The anatomic, structural and hormonal changes caused by hysterectomy (the surgical removal of the uterus) are far-reaching. Some of the most frequent changes women report after hysterectomy include a loss of sexual feeling, a loss of vitality, profound fatigue, personality change and joint pain. When the female gonads, the ovaries, are also removed the effect on the muscles, bones and joints is greater. Even when the ovaries are not removed a high percentage of hysterectomized women report muscle and joint pain.
The uterus is a hormone-responsive reproductive sex organ. The ovaries (the female gonads) are attached to one end of the fallopian tubes and the other end of the fallopian tubes attach to the uterus. The ovaries are an organ that produces and regulates hormones throughout a woman’s entire life. Oophorectomy (the surgical removal of the ovaries) is performed on about 75% of the women who undergo hysterectomy. The medically correct term for the removal of the female and male gonads is castration. When the blood supply to the ovaries is damaged during a hysterectomy, a loss of ovarian function occurs in about half of the women whose ovaries were not removed during the surgery. This often results in de facto castration–a total or partial loss of ovarian function.

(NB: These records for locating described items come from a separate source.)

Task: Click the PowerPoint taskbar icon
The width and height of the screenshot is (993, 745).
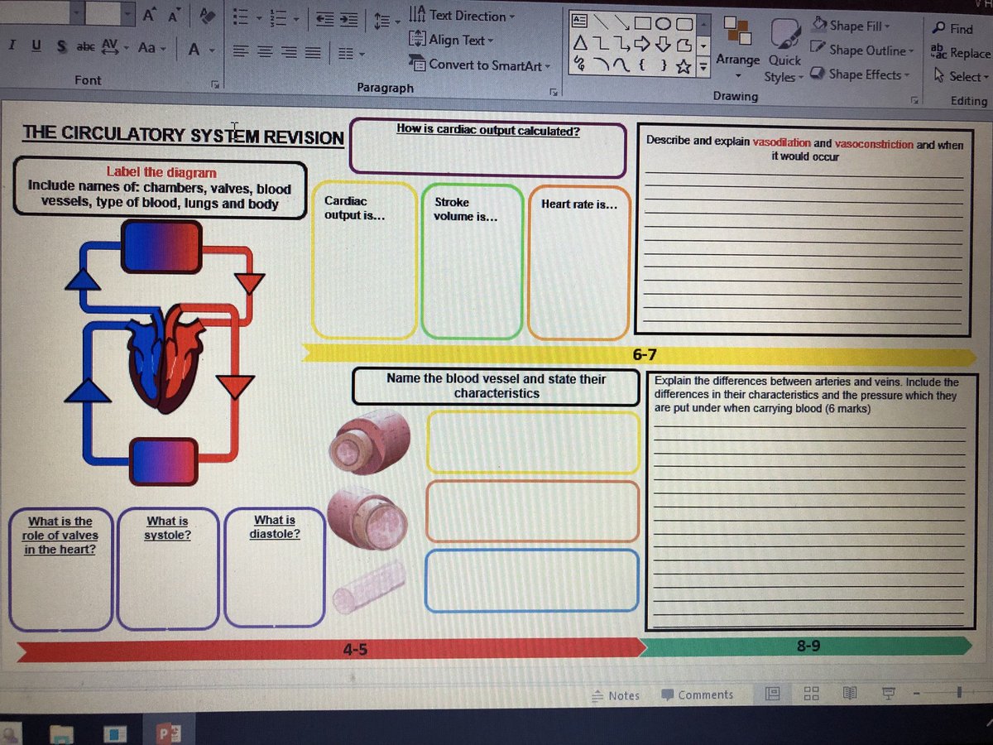Action: 169,732
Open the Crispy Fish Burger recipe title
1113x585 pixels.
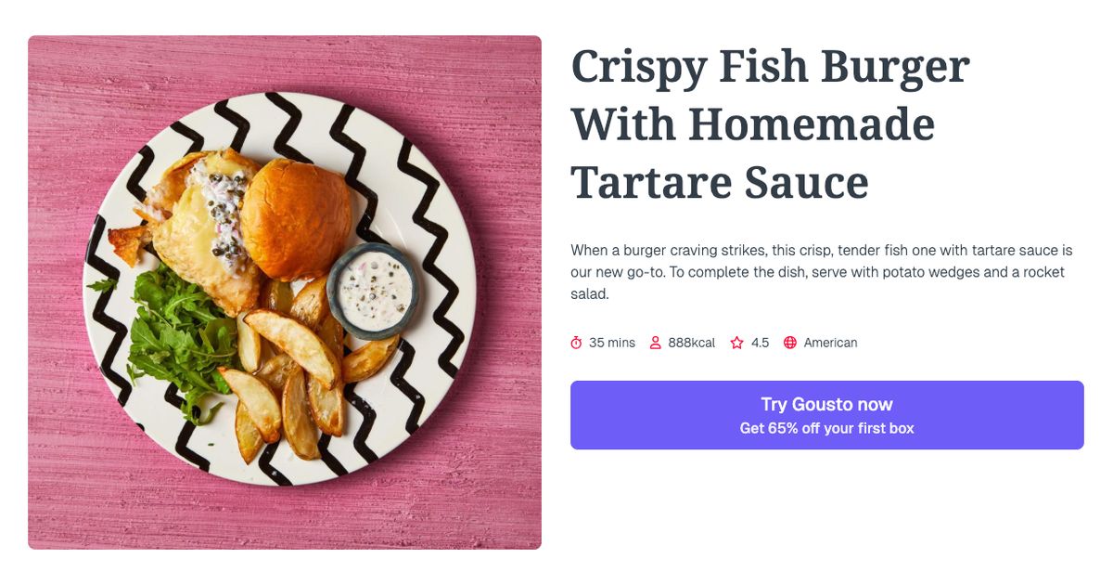(x=770, y=122)
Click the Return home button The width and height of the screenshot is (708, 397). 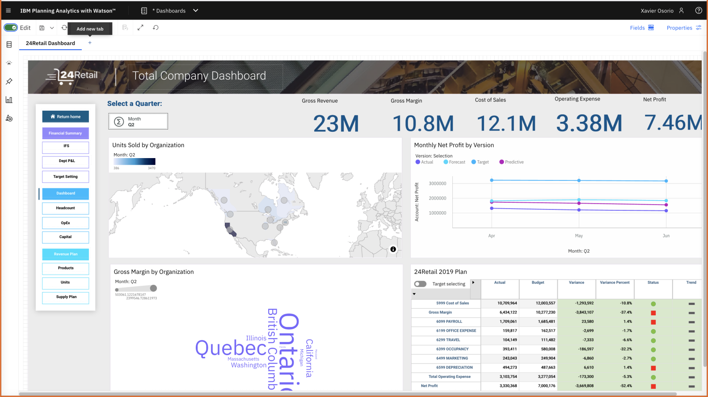[66, 117]
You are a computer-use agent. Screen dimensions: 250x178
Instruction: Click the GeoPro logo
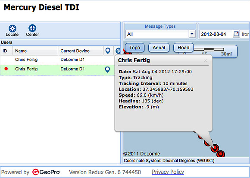[46, 172]
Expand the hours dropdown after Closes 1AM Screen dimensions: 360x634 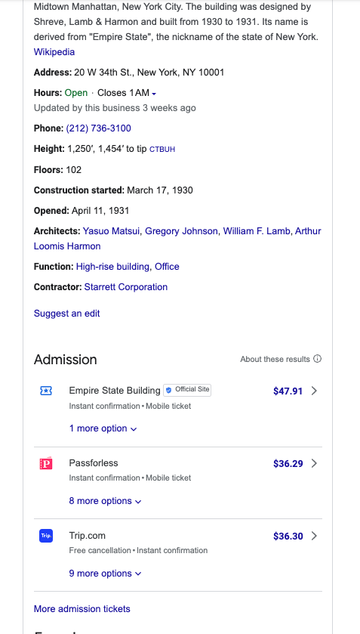coord(154,94)
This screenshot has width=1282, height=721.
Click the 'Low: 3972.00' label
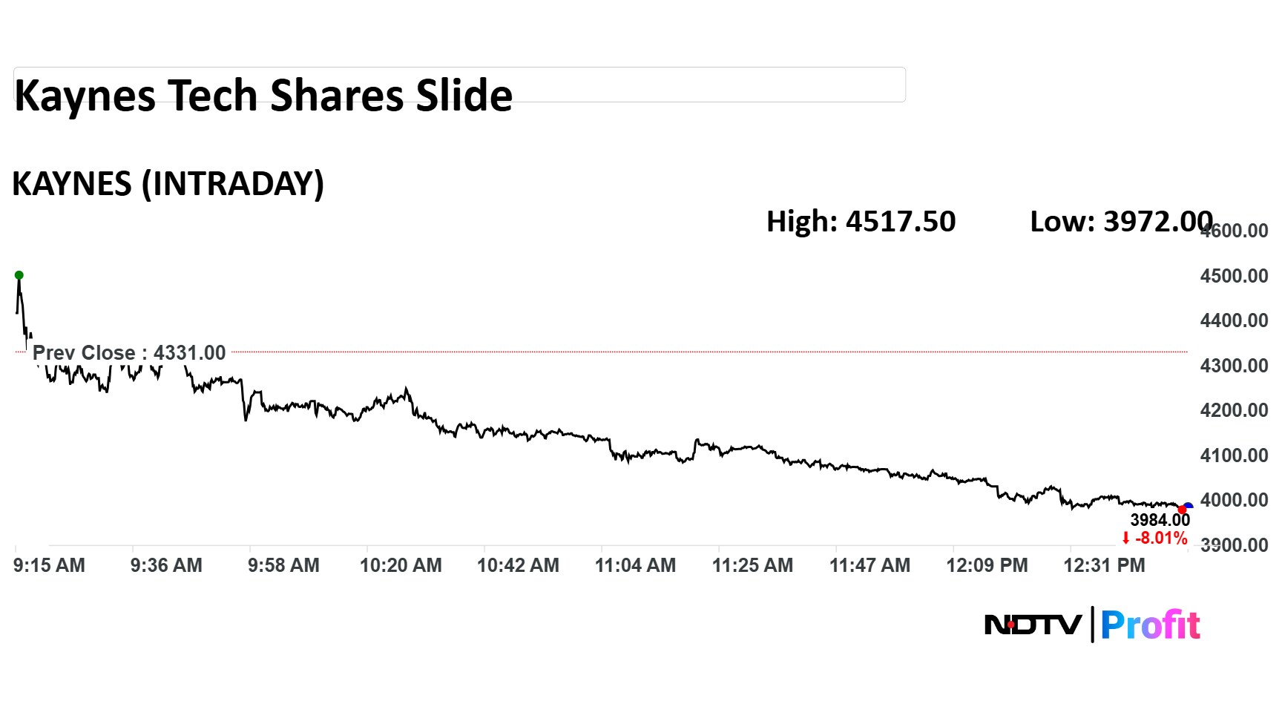coord(1120,221)
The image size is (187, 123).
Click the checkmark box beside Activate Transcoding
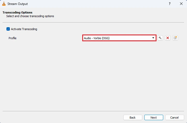click(8, 29)
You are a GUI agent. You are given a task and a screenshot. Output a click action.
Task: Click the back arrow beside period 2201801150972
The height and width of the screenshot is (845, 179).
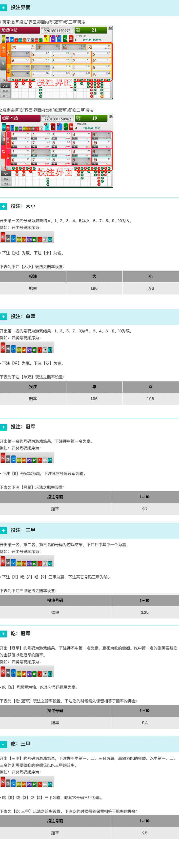[75, 40]
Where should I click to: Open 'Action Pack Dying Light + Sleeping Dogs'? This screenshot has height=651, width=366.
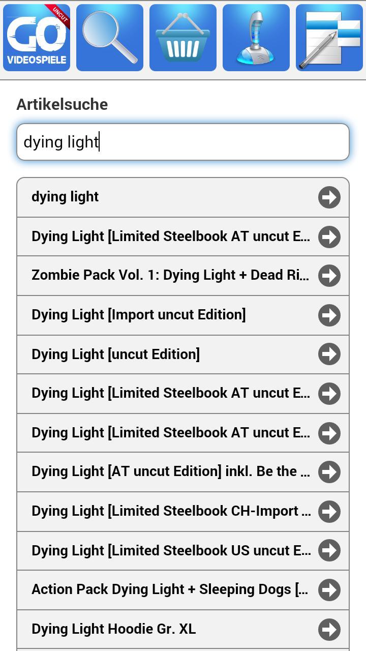pos(153,589)
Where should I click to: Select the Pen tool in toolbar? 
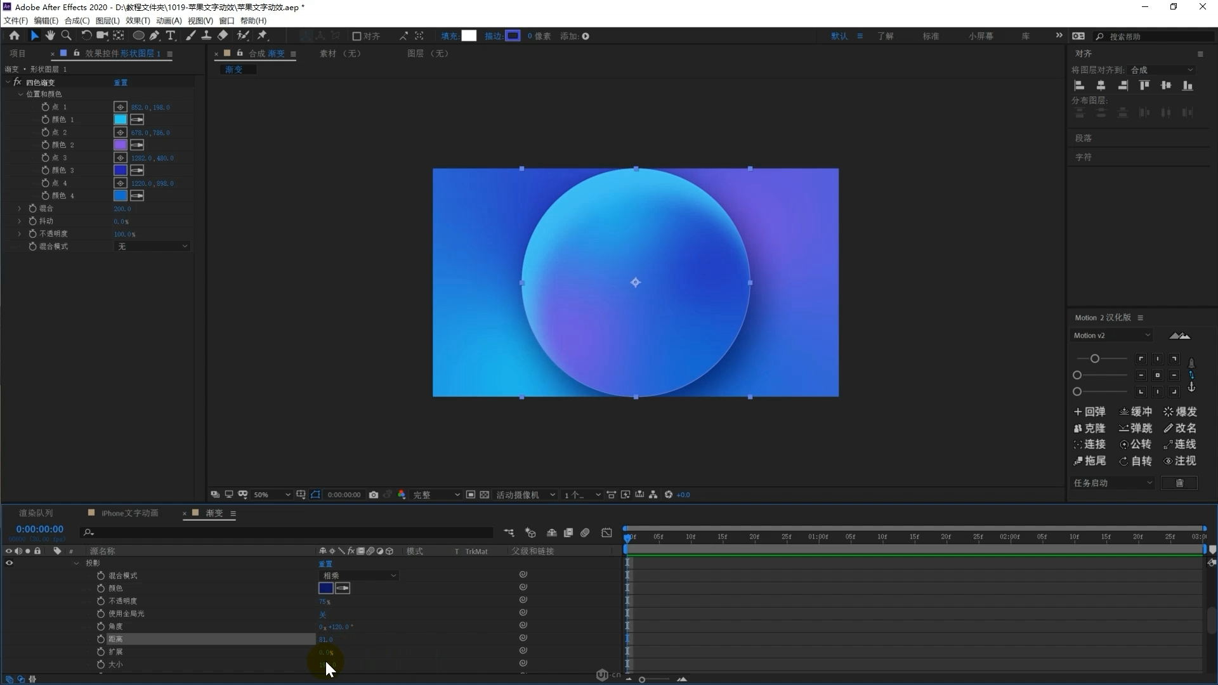154,36
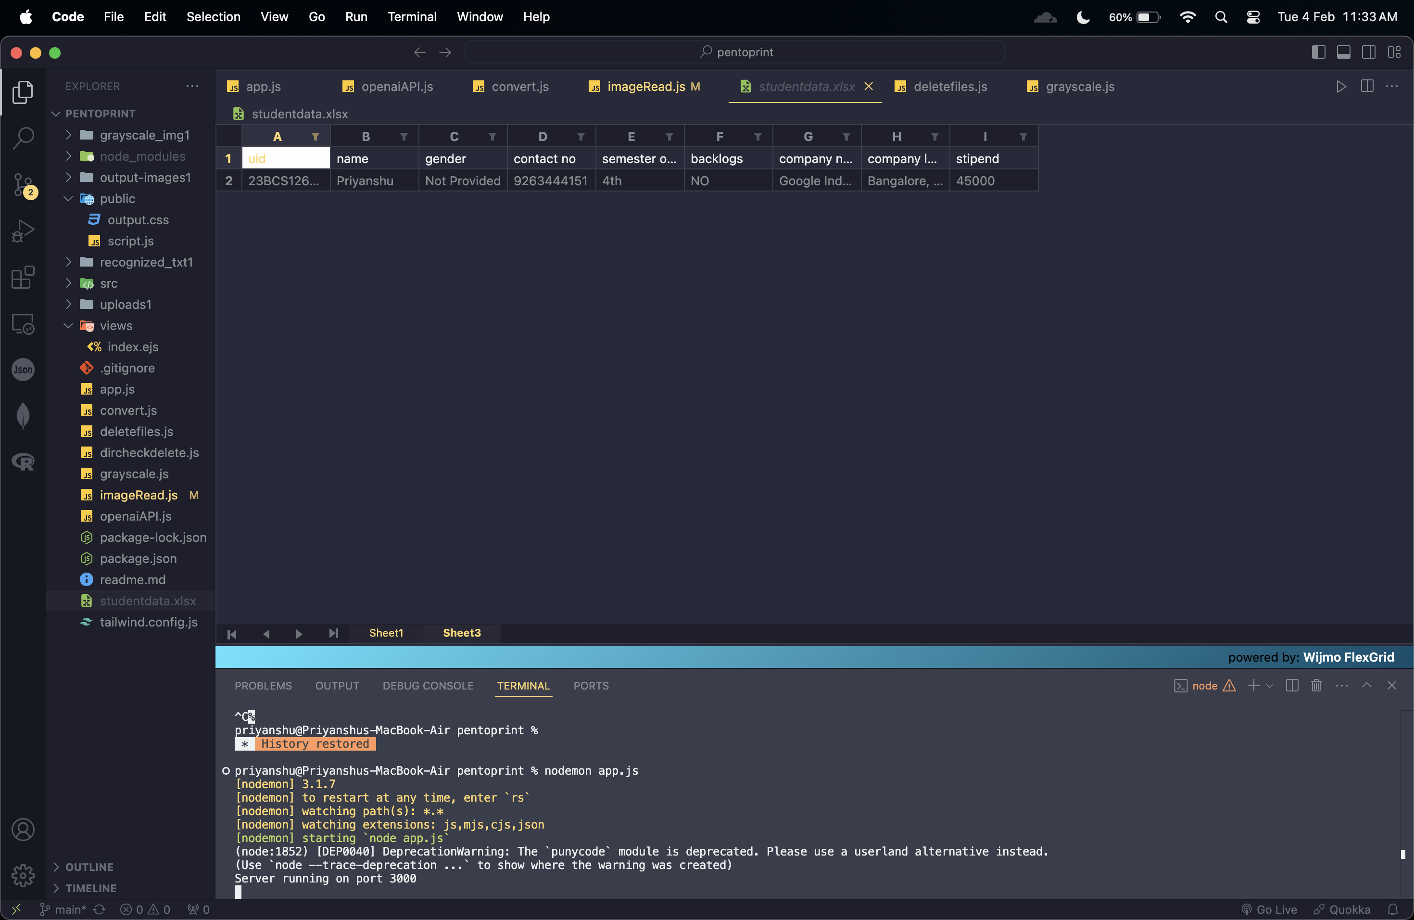Open the Search view in activity bar
Image resolution: width=1414 pixels, height=920 pixels.
(x=23, y=138)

Widespread muscle, bone and joint pain known as fibromyalgia (similar to fibrositis) is common after hysterectomy. The ovaries produce estrogens, androgens (such as testosterone), DHEA and progesterone. Clinical studies confirm that fibromyalgia after hysterectomy is associated with the loss of hormones caused by removal of the ovaries or damage to the blood supply to the ovaries. Exogenous (hormones not produced in the body), synthetic (pharmaceutical) and animal hormones are commonly prescribed to hysterectomized women, but they cannot replace the functions of the natural hormones produced by the uterus and ovaries.
The uterus is attached to broad bands of ligaments, bundles of nerves and networks of arteries and veins. Regardless of whether the hysterectomy is “total” (removal of the uterus and cervix) or “partial” (amputation of the uterus from the cervix, leaving the stump of the cervix), all of the ligaments, nerves and blood supply attached to the uterus must be severed to remove it.
The severing of the ligaments permits the pelvic bones to move and widen, which affects the hips, lower back, spine and skeletal structure. The displacement of the pelvic bones results in compression of the spine. Women report that as the spine compresses, the rib cage gradually drifts down until it sits on their hip bones. This compression causes hysterectomized women to have protruding bellies and little or no waist.
Fibromyalgia and fibrositis (widespread muscle, bone and joint pain) after hysterectomy is reported by about three quarters of hysterectomized women.